Saturday, February 22, 2014

How the Fed loses money to Treasury curve betters

NYT: Because the Fed mostly holds debt issued by the federal government, its profits — which totaled $91 billion in 2012 — are largely payments from the government. By returning that money to the government, the central bank in effect is letting the government borrow at no cost.

Earnings in the sense the Congressional seigniorage are profits from owning the fed. These are Jan 2013 numbers and the Fed held about 1.7 trillion in debt, at the time. The $91 billion comes from 1.7 trillion held by the Fed. Assuming the securities held by the Fed are liquid reserves, then the Fed, and government, earns about 5.0% on its reserves. The economy earns about 2.3% on its reserves, the growth rate optimally invested in liquid markets. Reserves are about 15% of operational flow, so the Fed is ill matched, having 50% of the reserves it needs to match the economy, or 8% reserves. The Fed moves twice as slow.

The economy, at equilibrium, will always generate a 15% variation in GDP growth, or a 15% variation in the real yield curve.  Fed operations will always generate an 8% variation in the Treasury curve. The difference, 7%, is the Fed induced delays in Treasury curve, the error between what the Fed thinks and what is real.  That is free money to Soros and the Treasury curve betters. Well, 17 trillion are rolled over in the Treasury curve, and the rates on that about 4% in real terms, so Soros Treasury curve betters can earn .04 * 17 Trillion * .07, or 4 billion a year.

Reserves and accuracy in the model.

Reserves are a very well measured, liquid Gaussian noise single that the firm intends to impose on cash flow. The firm knows the variation in inventory to high accuracy, and knows the reserve variation to high accuracy. Thety are well matched and equally uncertain. The high accuracy of measuring reserves comes from liquidity, which varies by less than 3%. The high accuracy of measuring inventory flow is from the firm using a Huffman encoder over the sequence, in the past, or known arrivals. The equivalence between liquidity and accuracy is from the transaction rate, high, it sits way left on the yield curve of goods. The liquid good still imposes its own 15% variation on GDP changes, but it counts in much higher quantization levels, it carries more types of -log(i) So, real goods sticky because they impose a bandwidth limit on themselves. So, you see, Soros and government agree, government imposes a 8% volatility, and Soros has a 15%. Soros counts twice as fast as government, to within a 3% accuracy. He is the first to reverse engineer the Fed, his reaction time, two quarter, aha, there is Nyquist. Soros gets the most accurate measurement the soonest.

We can define the Plank limit.  It is twice the bandwidth, (left on the curve) between liquidity times -1/2*log(1/2). Or so, don't quote me. But that is he next -ilog(i) down the curve. Twice that quantum limit is your best liquid thing, at equilibrium.

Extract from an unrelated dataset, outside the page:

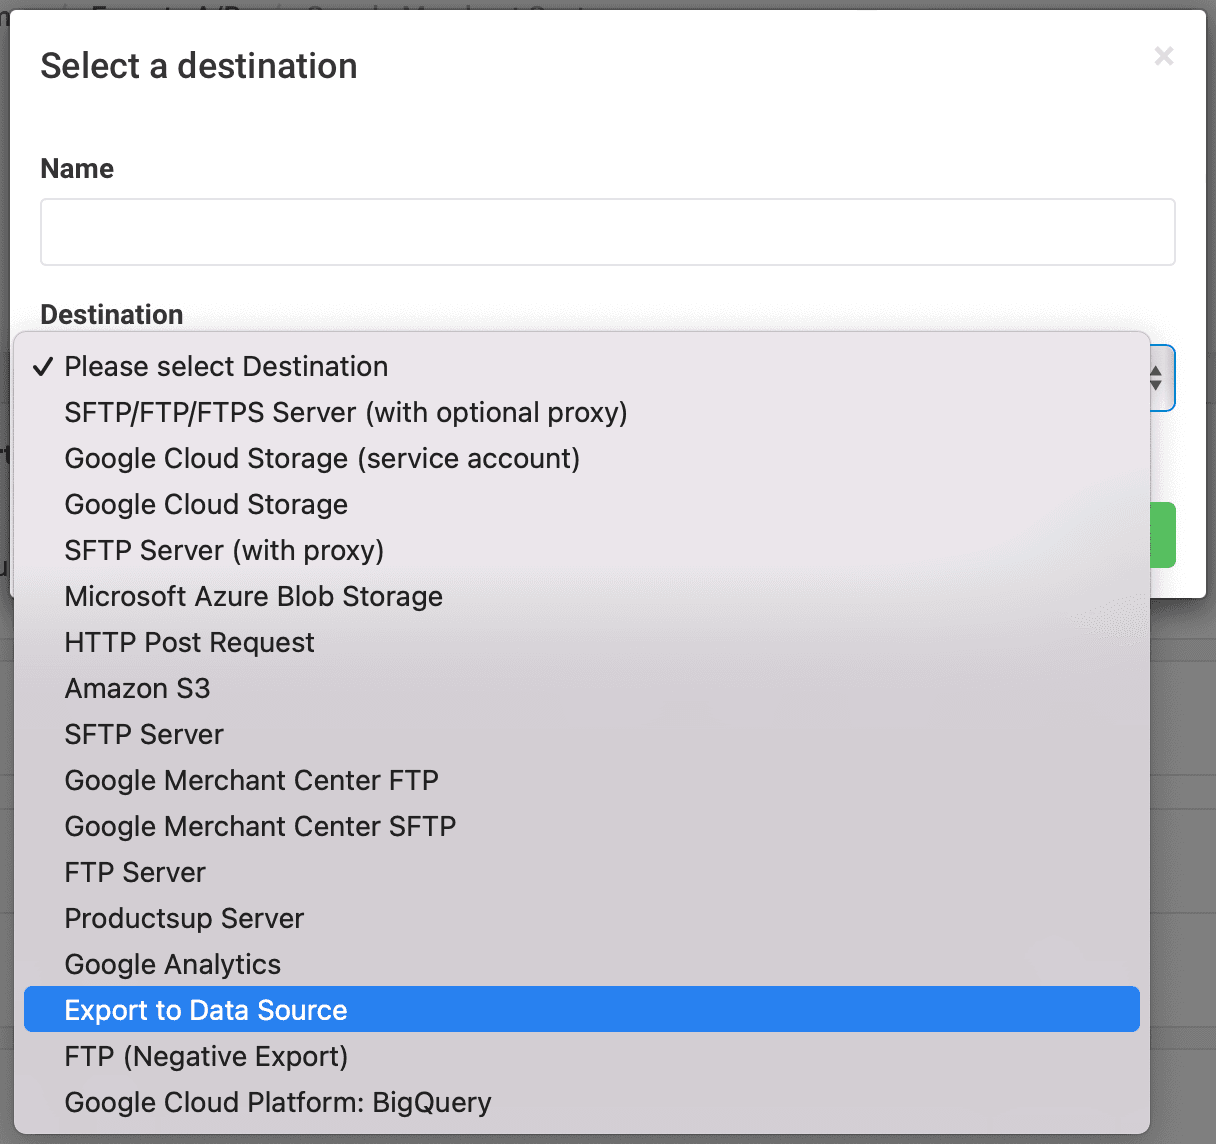The height and width of the screenshot is (1144, 1216).
Task: Choose Productsup Server destination
Action: (184, 919)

The issue here is why the 15%?  That is Pauli exclusion. The any Gaussian decompose to the Nyquist. Take the Bell, divide it in half, take a sigma chunk, your have two delivering containers. The tails get you a reserve. Nyquist applies, it is fundamental to minimizing transactions. So that number is the SNR in the Shannon equation. The firm is taking entries, which deliberately share 15% of the roadways. The bandwidth is at the other side.  Well covered with liquidity, then, the real issue is the bandwidth between the liquid thing and the illiquid. Hence the drive for faster money, faster trades, the firm wants to encode with more symbol capability then the illiquid which measure bigger things. The key is well covered, like a smart card that can mange many currency contracts.

The rule then, in retail, is no more than two in a line. 1.65, no problem. That means the, at just below Nyquist, 1.65 customers in line then the clerk gets sampled the mostest That is nearly the Nyquist, optimum.  Nyquist and Pauli can be viewed as the optimum sampler.